Now that the initial chaos and mayhem had subsided, Asplund had to come to terms with the journey ahead. This reached its culmination winter break, a few weeks after his initial diagnosis.

“I had three weeks of time where I just got more and more angry,” said Asplund. “I remember the exact day, it was the night of Dec. 25, Christmas Day. I literally cried myself to sleep, angry, and mad at the world. At that point I just stopped all of a sudden and said, ‘That’s it, I’m not going to cry anymore, I’m done with this.’”

After hitting the rocky bottom of grief and anger, Asplund quickly clambered to his feet.

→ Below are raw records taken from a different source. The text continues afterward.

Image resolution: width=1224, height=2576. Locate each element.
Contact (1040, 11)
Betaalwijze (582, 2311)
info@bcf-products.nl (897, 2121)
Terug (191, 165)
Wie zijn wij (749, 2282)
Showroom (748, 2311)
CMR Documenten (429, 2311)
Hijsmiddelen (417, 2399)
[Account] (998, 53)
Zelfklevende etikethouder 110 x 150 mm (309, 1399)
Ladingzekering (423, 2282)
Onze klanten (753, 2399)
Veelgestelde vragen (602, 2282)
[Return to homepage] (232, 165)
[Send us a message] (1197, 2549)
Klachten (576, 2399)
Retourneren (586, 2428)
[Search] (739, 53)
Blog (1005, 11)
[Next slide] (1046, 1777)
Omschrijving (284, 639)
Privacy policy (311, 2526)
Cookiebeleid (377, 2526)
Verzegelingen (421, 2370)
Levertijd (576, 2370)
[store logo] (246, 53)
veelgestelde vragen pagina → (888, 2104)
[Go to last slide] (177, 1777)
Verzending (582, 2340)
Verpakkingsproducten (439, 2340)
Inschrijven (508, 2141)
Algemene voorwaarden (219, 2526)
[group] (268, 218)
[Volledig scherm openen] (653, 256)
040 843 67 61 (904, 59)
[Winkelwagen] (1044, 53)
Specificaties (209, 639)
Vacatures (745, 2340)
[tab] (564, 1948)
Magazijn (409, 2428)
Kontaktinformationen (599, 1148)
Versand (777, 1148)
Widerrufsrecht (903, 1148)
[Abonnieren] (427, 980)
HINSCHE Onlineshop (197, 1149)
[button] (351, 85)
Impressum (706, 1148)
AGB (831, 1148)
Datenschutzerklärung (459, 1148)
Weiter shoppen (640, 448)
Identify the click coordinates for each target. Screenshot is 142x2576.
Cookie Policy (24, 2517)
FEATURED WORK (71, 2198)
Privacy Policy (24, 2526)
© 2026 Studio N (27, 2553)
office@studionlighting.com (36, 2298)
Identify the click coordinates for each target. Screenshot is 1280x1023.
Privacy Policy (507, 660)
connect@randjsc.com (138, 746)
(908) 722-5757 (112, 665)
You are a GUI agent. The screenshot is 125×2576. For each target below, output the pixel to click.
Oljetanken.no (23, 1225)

“It’s amazing. I could not wait to get back to work,” said Asplund. “At that time I had one of the worst classes I had ever dealt with, and I couldn’t wait to see those kids. I was smiling ear to ear. I think that was one of my best weeks teaching in my life, because I was so happy to be back in my classroom, back in my routine.”

Asplund’s prognosis wasn’t dismal, but it certainly wasn’t good. As far as treatment, Asplund had two options: and oral drug known as Sprycel, or a bone marrow transplant.

“I had a 10 percent chance of my body completely rejecting Sprycel,” Asplund said. “If that would happened, then I would have to have a bone marrow transplant, which does cure CML. They completely radiate you, they kill everything. But they have to find a [bone marrow]

donor who is preferably a relative. My family would have no problem stepping up I’m sure, but there is still a one third chance of failure, and if that happens, cckkk, done.”

Fortunately, Sprycel worked, and has continued to work. However, unlike the bone marrow transplant, the drug only suppresses CML. This means Asplund will have to take the medication every day for the rest of his life.

Asplund’s story has the thread of serendipity woven in with the fear and tragedy. Weeks before his diagnosis, Asplund was asked by his co-worker and close friend, science teacher Beth Hammerberg, to join her in a run for charity.

“Because I was losing so much weight, and I was running and jogging, Mrs. Hammerberg asked me if I would join her in a run. I said, ‘Okay, what is it?’ She said, ‘It’s a five kilometer run. It’ll cost you 50 bucks to enter. It’s for a good cause, it’s for the leukemia and Lymphoma Society.’ I said to myself, ‘Okay, I’ll do it. I guess it’ll help somebody some time,’ I had no clue that three weeks later I would be diagnosed myself,” said Asplund.

The Winter Pineapple Classic 5k — in which teams raise money for the Leukemia and Lymphoma Society before racing — has become a tradition for Asplund, Hammerberg, and friends. Asplund was unable to participate in 2012 due to doctor’s orders, but resumed the tradition in 2013. Last year their team, Matty’s Angels, raised more than $4,000. Asplund has participated every year since, and this year Matty’s Angels (named after Asplund) will be together again running in the fight against leukemia.